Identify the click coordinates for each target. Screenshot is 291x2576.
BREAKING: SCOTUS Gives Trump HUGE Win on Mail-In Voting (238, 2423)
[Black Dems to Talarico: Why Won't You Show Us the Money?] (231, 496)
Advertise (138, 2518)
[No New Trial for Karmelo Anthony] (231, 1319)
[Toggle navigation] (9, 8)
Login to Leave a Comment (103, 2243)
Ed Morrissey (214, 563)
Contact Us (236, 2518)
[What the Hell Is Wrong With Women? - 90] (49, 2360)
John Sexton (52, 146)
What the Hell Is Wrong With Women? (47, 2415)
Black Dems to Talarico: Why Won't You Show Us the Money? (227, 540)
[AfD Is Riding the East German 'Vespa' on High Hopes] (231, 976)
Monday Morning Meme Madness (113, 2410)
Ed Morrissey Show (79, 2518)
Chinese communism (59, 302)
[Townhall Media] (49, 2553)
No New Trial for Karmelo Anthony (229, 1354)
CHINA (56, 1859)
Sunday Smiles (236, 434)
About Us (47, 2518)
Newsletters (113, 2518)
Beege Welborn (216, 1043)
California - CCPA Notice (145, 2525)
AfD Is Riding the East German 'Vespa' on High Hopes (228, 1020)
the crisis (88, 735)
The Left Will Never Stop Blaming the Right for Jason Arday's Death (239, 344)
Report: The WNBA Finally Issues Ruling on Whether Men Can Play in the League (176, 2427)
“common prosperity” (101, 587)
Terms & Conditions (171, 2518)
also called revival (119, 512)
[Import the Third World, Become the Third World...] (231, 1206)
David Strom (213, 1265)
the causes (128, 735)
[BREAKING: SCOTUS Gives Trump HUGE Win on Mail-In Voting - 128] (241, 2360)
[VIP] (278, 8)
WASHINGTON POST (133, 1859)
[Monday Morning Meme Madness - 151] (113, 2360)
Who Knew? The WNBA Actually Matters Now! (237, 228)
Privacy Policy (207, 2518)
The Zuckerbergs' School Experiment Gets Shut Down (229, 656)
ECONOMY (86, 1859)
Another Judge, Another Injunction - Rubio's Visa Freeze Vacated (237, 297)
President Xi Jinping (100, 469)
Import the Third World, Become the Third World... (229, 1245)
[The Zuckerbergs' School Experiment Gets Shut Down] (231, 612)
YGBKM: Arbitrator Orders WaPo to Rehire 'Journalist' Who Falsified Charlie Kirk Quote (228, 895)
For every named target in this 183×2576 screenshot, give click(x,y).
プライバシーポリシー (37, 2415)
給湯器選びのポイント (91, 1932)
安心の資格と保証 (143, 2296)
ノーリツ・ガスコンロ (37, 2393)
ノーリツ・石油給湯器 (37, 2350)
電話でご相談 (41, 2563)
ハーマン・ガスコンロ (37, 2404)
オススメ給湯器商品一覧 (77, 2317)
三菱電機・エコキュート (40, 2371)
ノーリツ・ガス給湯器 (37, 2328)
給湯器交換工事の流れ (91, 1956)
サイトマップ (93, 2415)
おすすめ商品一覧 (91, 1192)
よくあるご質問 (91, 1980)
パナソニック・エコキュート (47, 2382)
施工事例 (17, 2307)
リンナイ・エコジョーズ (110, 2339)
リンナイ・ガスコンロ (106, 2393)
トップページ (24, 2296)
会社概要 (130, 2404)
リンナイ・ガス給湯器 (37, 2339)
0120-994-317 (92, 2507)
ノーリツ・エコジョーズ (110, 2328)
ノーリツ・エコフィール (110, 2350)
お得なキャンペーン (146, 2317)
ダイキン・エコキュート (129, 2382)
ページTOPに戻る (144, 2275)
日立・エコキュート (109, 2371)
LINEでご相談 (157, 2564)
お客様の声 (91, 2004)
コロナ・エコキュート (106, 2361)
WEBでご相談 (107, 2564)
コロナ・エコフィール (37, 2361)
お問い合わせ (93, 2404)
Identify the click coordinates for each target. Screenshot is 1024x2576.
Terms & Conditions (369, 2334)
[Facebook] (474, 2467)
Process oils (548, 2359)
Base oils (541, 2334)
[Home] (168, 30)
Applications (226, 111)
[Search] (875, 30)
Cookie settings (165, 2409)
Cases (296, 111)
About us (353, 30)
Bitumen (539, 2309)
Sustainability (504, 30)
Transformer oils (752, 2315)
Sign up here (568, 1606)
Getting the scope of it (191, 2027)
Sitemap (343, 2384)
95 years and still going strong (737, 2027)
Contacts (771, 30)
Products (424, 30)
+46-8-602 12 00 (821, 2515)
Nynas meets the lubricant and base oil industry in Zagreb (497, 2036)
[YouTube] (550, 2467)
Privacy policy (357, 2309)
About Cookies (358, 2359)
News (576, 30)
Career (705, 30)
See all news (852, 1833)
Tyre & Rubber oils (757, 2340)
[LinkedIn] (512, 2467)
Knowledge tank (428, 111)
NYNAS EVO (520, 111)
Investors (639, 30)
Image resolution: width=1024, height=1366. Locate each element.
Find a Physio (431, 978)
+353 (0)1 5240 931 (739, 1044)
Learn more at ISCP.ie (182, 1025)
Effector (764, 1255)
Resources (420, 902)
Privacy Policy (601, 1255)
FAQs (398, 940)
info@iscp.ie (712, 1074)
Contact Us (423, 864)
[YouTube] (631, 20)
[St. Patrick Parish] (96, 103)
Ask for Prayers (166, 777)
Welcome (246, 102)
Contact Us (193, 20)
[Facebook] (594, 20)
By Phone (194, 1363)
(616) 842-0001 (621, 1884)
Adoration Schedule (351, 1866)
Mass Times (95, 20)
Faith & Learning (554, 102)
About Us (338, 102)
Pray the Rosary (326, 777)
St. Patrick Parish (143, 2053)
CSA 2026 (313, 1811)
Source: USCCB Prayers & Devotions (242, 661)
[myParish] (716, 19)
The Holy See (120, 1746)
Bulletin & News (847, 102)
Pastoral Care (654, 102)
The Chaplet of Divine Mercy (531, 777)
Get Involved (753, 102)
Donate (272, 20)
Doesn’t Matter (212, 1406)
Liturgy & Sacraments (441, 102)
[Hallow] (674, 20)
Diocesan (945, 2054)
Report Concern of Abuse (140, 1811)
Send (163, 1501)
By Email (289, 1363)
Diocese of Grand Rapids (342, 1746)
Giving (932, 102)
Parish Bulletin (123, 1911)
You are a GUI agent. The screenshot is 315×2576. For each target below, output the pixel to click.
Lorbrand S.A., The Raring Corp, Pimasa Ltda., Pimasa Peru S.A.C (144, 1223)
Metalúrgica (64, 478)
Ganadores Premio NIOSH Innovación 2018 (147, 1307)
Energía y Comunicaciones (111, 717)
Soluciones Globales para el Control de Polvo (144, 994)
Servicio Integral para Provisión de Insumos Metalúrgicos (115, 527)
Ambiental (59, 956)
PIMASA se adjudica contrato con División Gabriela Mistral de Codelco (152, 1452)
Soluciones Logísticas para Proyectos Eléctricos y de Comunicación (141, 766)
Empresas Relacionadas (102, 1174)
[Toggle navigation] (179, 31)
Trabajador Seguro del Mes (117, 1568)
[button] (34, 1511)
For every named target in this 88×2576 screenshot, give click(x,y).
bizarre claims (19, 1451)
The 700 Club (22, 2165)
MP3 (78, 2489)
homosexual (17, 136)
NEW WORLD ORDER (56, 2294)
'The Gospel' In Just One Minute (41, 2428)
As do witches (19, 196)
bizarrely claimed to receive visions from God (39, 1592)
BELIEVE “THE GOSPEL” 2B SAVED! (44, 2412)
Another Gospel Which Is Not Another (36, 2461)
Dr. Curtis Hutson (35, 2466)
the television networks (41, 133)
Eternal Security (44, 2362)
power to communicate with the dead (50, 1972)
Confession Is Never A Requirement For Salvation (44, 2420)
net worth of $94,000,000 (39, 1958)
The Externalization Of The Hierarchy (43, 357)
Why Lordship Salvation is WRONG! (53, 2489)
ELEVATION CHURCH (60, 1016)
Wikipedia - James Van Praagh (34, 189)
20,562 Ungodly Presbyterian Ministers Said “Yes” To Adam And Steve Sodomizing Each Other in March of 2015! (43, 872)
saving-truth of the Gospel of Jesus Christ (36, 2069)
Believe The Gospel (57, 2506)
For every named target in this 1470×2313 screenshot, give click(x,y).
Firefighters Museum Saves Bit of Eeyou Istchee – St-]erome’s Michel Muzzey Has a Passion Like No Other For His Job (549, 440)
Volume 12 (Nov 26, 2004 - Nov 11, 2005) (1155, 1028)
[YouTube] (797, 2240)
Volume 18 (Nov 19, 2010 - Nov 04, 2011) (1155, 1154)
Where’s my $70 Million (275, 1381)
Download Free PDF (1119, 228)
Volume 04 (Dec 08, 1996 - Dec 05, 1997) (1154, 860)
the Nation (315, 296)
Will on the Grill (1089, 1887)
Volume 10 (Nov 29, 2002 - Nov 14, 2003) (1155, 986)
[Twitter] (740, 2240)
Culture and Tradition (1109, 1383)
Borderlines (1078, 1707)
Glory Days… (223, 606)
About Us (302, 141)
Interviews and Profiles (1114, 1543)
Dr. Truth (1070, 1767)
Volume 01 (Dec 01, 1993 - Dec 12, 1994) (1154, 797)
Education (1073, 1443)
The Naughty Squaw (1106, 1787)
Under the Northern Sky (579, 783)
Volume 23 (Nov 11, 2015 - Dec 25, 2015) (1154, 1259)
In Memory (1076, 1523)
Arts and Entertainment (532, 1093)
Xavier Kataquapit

- Task requirements -
Reproduce exactly the lines of the records above from the one with "リンナイ・ガスコンロ (106, 2393)" to the one with "[Facebook] (474, 2467)", both included, and leave out everything else.

- Solution to the problem -
リンナイ・ガスコンロ (106, 2393)
トップページ (24, 2296)
会社概要 (130, 2404)
リンナイ・ガス給湯器 (37, 2339)
0120-994-317 (92, 2507)
ノーリツ・エコジョーズ (110, 2328)
ノーリツ・エコフィール (110, 2350)
お得なキャンペーン (146, 2317)
ダイキン・エコキュート (129, 2382)
ページTOPに戻る (144, 2275)
日立・エコキュート (109, 2371)
LINEでご相談 (157, 2564)
お客様の声 (91, 2004)
コロナ・エコキュート (106, 2361)
WEBでご相談 (107, 2564)
コロナ・エコフィール (37, 2361)
お問い合わせ (93, 2404)
Identify the click coordinates for each target. Screenshot is 1024x2576.
Terms & Conditions (369, 2334)
[Facebook] (474, 2467)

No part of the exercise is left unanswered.